While 1.7 billion euros is a considerable sum, it is nonetheless far below peak levels and many brokers now do not see cash equity research on its own as a profitable endeavor, Greenwich rote. Also, the consultancy noted that many sellside brokers have already begun to anticipate unbundling and a drop in commission by either downsizing or making research and distribution teams less important than other functions on the desk.

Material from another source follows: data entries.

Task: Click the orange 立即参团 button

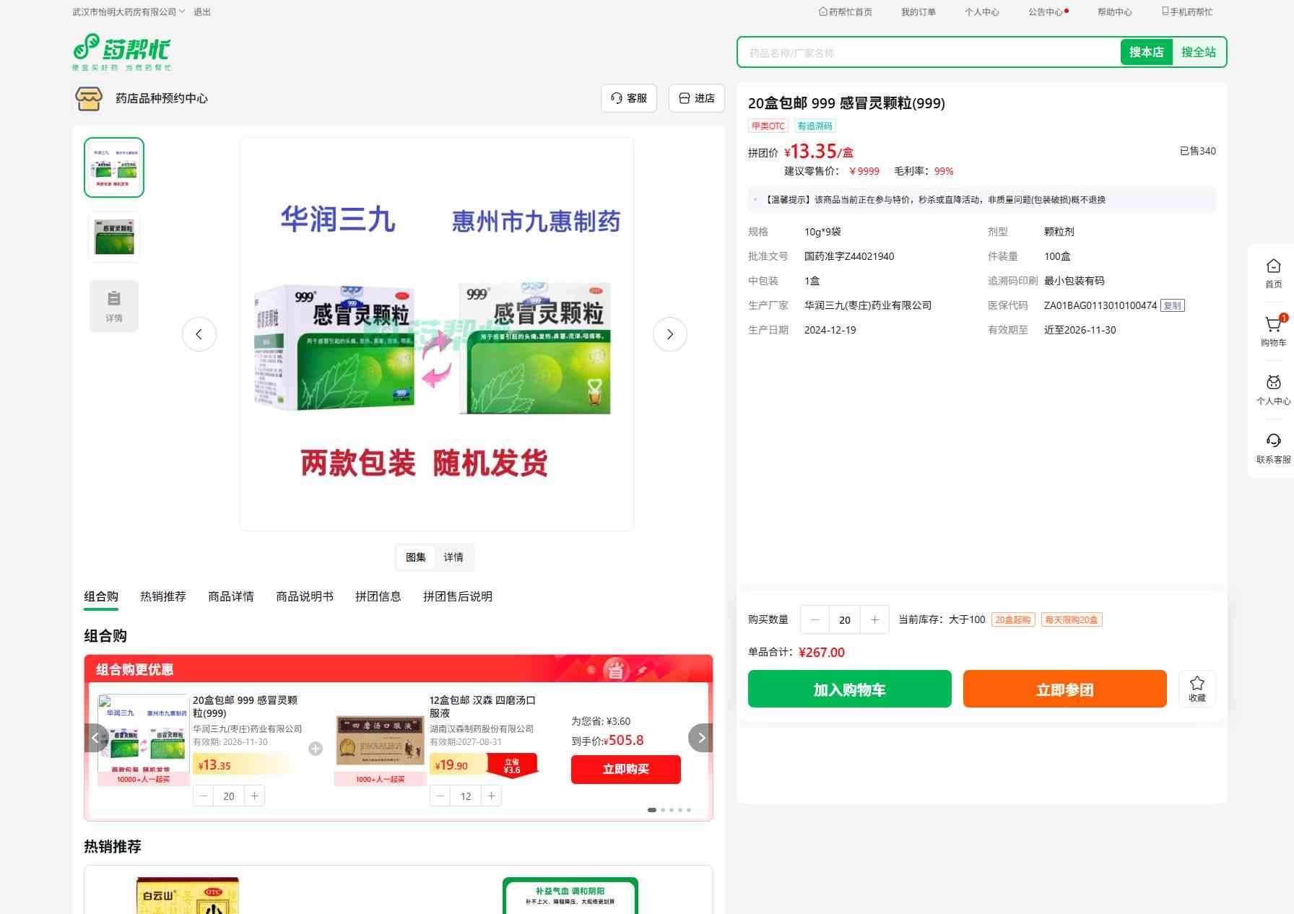Action: [1064, 689]
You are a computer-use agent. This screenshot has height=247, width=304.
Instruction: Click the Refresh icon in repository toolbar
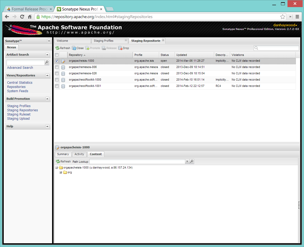click(57, 48)
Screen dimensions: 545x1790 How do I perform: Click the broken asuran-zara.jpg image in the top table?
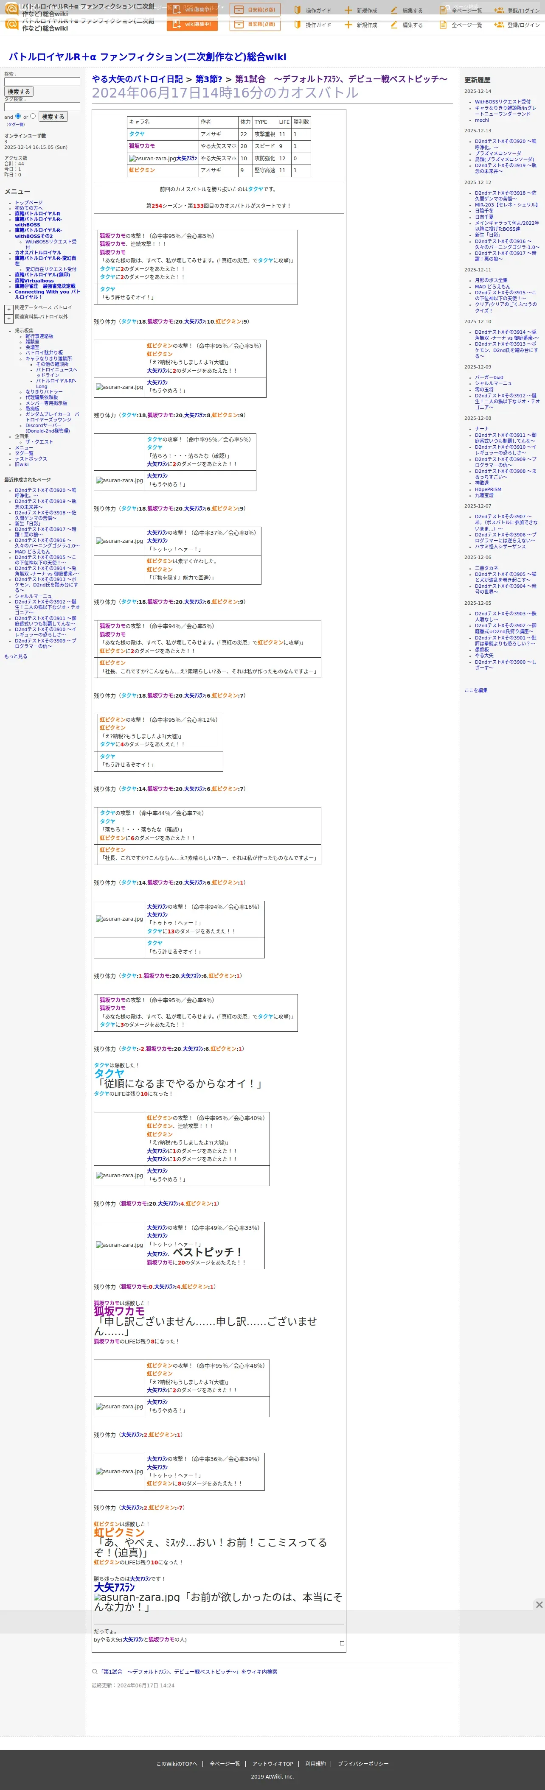tap(152, 158)
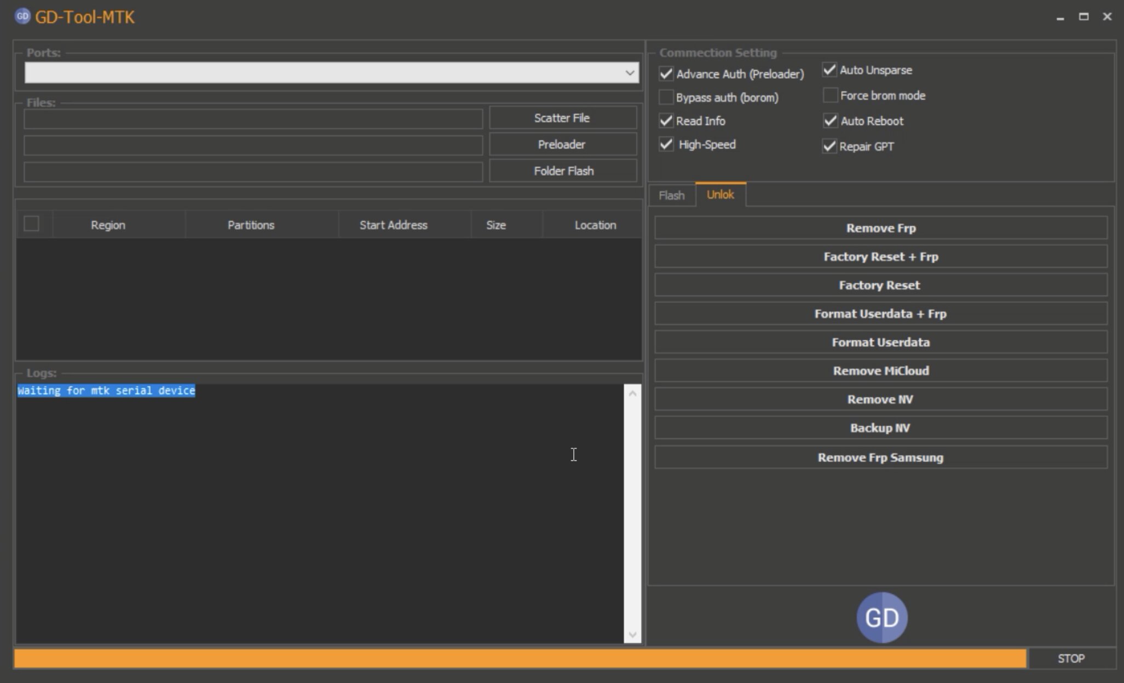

“Should regulatory changes drive down institutions’ overall expenditures for research, even a modest reduction likely will have a substantial impact on the availability of research,” said John Colon, managing director of Greenwich Associates market structure and technology practice, and author of the new report.
Colon added that U.K. respondents were much more likely than their counterparts in continental Europe to expect an increase in hard currency payments. Institutional investors were mixed in their opinions of whether new rules would lead to a decrease in their use of research from global investment banks.
Impact of 2017 Implementation.

Regulators are expected to publish MiFID II-delegated acts relating to payment for research this month. This will give investment managers and brokers greater clarity on the direction of regulation, but will also kick off a scramble to address myriad issues and put in place compliance processes by MiFID II’s January 2017 implementation deadline.

Colon said that current broker vote processes and commission sharing arrangements bring structure to valuing and paying for research and provide investment managers with a high level of access and flexibility, while protecting the interests of their clients.

“Compared to the current broker-vote driven process of allocating payments, administrative burdens on investment managers will be huge,” he added. “We believe that the new rules as currently discussed may cause institutional investors to cut down on the number of research providers they use simple as means of limiting administrative burden and costs.”